··· Dataset records

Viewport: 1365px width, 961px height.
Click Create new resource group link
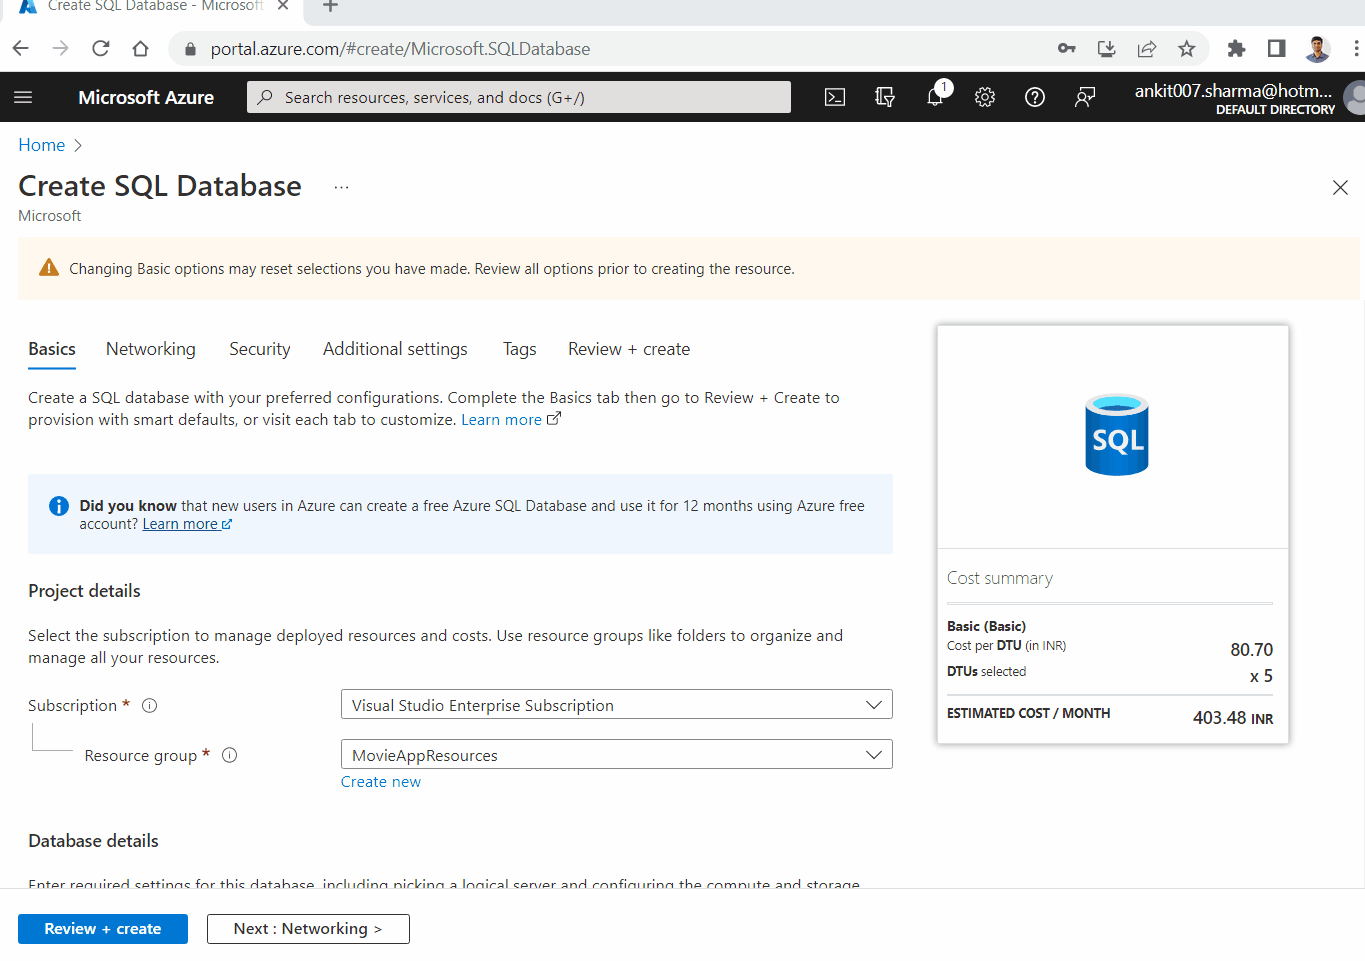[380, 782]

······
··· Dataset records

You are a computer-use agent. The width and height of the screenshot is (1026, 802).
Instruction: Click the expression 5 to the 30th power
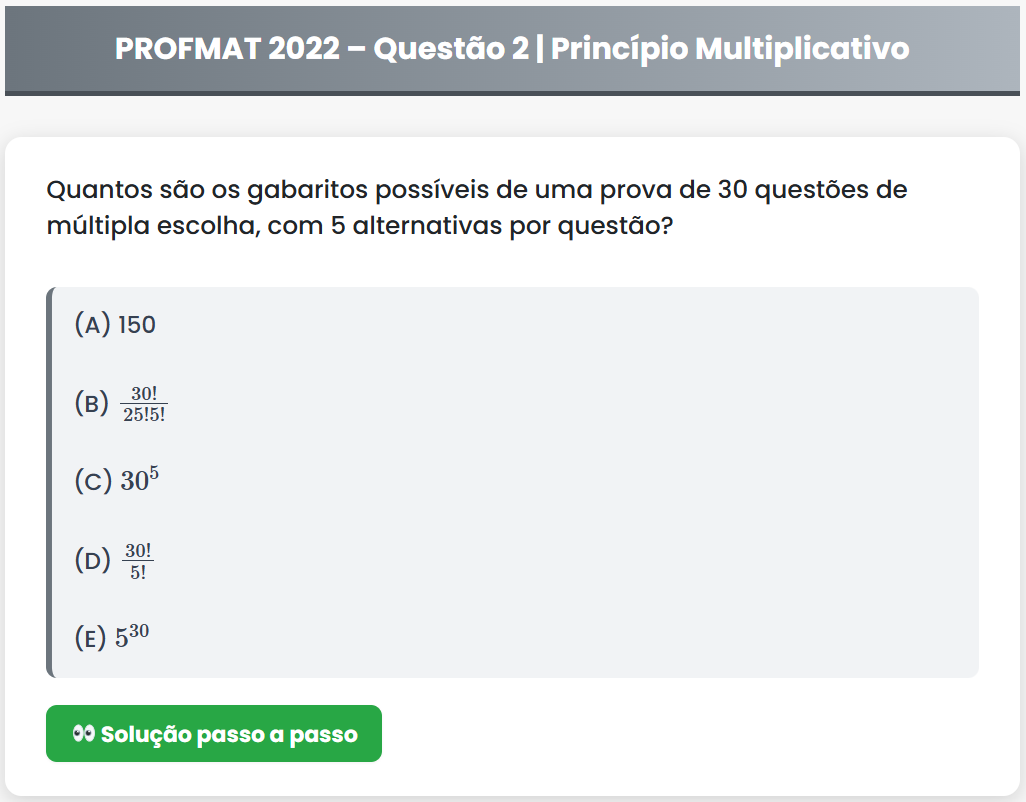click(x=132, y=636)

······

Bring together every line in the entries that holds the string "width".

_Exercise solution:_
Viewport: 1365px width, 961px height.
You are a computer-use agent. The width and height of the screenshot is (1026, 802).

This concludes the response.